Christmas Eve
- Father Nicholas Lang

- Dec 26, 2025
- 4 min read

Do you remember those lovely photos of yourself or your children sitting on Santa’s lap in the local department store? I’m guessing mine was taken at Bamberger’s in Newark, New Jersey. The photo and store are long gone, but the memory lingers. And the question Santa asked was usually, “And what would you like for Christmas,” to which we would provide our list of the things we hoped we might find under the Christmas tree.
Now as an adult, and a senior one at that, my list is very different as, I’m guessing is yours. I was listening to an interview on the evening news with the pastor of a Congregational Church. The reporter interviewing him was one of his congregants. “What do you think people most want this Christmas,” he asked. The pastor did not take long to respond. “Relief,” he said. I think most people just want relief.
That hit home for me. Relief. Relief from worry, from stress, from fear, from financial concern, from bad news; relief from the images of devastation, starvation and death in Gaza, from war torn Ukraine, from the destruction of wildfires on the west coast, relief from the violence and shootings which have become a daily event.
Deep in my heart I want to believe that there can be “peace on earth,” peace in a world full of war and conflict, that there can be good will among people in a time where open-mindedness and respect for our differences seems barely detectible; I want to believe that there can be justice for those who have been forced to live on the margins of life, the poverty of children, and recovery for those who have lost jobs, their homes, their medical insurance and all hope.
But I strongly suspect that the one common thread among us tonight is that we want to believe in something, something beyond ourselves, something beyond our troubled and unsettled world and that is what appeals to so many people on this holy night where the hopes and fears of all the years are met in a child in the little village of Bethlehem.
So we come to the Christmas Eve service to find the steadiness the world often lacks; to a sacred place where once again we hear a familiar story told, recognize the figures of the crèche, enjoy the carols we so love, and taste the sacramental food God gives us in Holy Bread and Wine—all of which may stir the memories of another time, another Christmas.

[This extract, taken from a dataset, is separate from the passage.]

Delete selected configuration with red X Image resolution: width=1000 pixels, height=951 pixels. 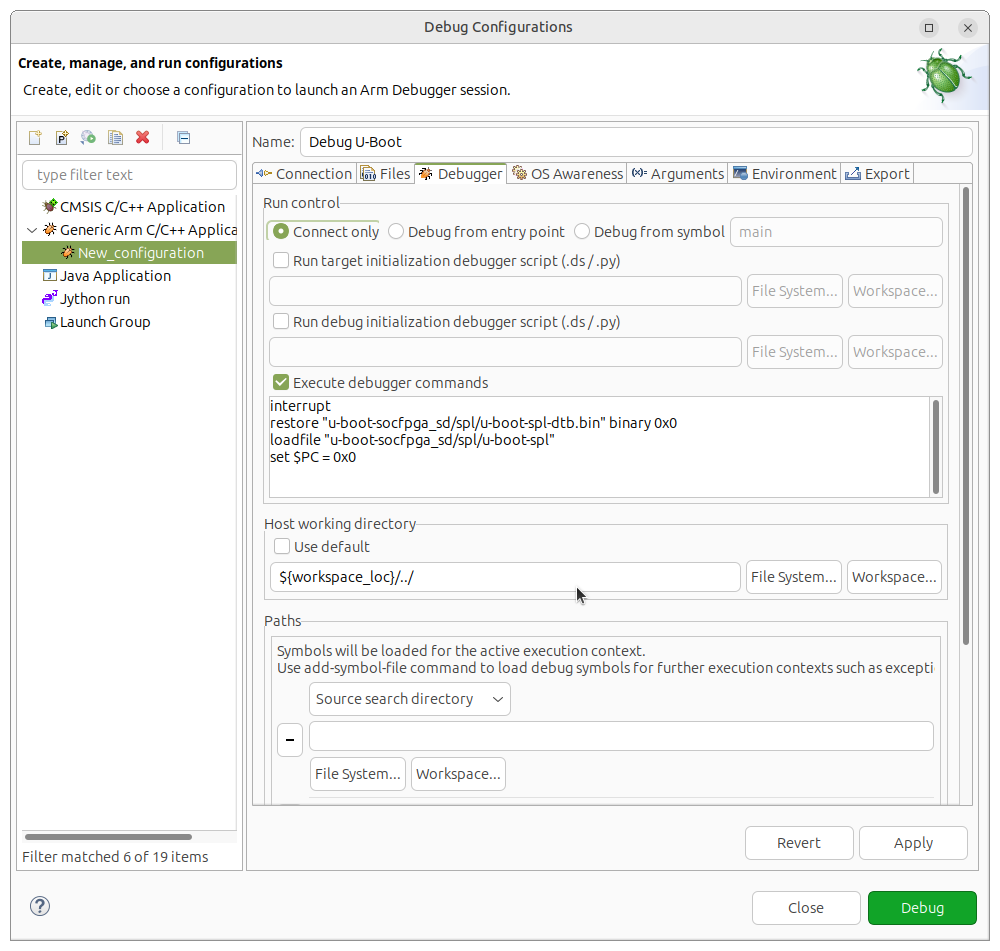tap(143, 138)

There is holiness to these memories, a sense of God’s presence in the mangers of our mind and it is these things that change the least over time that often have the capacity to change us the most.
Perhaps the words of the Prophet Isaiah, written thousands of years ago, carry even more meaning for us on this Christmas: “The people who walked in darkness, have seen a great light; those who lived in a land of deep darkness—on them light has shined.” We long for that light to shine in the darkness of our lives and in the lives of all for whom this holiday season is not so bright and merry.

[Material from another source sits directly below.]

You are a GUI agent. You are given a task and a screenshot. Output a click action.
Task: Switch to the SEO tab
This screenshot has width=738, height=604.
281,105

My hope is that we might enter this night into the mystery of a God so in love with us that this God came down to be one of us and to live among us. If there is one kernel of the mystery of Christmas Eve that can sustain us through the year ahead—a year like all years that is at this point full of uncertainty—it is this: that the deepest meaning of Christmas is not found in just one night or day we observe on the calendar, but in the internal birth of God in us today and every tomorrow that we let God in.
Two thousand years later we can still welcome him, for he speaks through those all around us. He looks at us through the eyes of store clerks and schoolchildren. He reaches out to us with the hands of the homeless and the wealthy. He walks with the feet of the soldier and the addict.
With the lonely and grieving he longs for a tender embrace. With the heart of all those who are in need, he asks us to give him food and shelter. And it is these simple, yet extraordinary ways, that the Word again becomes flesh and dwells among us and God is born again and again.
It’s been a long time since I sat on Santa’s lap and had that sentimental photo taken. Yet there is somewhere deep inside the childlike hope for a better world, a kinder culture, a gentler people, born out of the warmth of this night and the tenderness of the Christmas story.
Last night a friend of mine sent me a text with the picture of his newborn daughter, the couple’s first child. I could hear the joy in their hearts. After they learned last week that she would be a breech birth, it was their light in the darkness of the winter night.

May the birth of the child Jesus we celebrate today bring even a modicum of that joy to our hearts and may we know the peace of God that passes all understanding. Amen.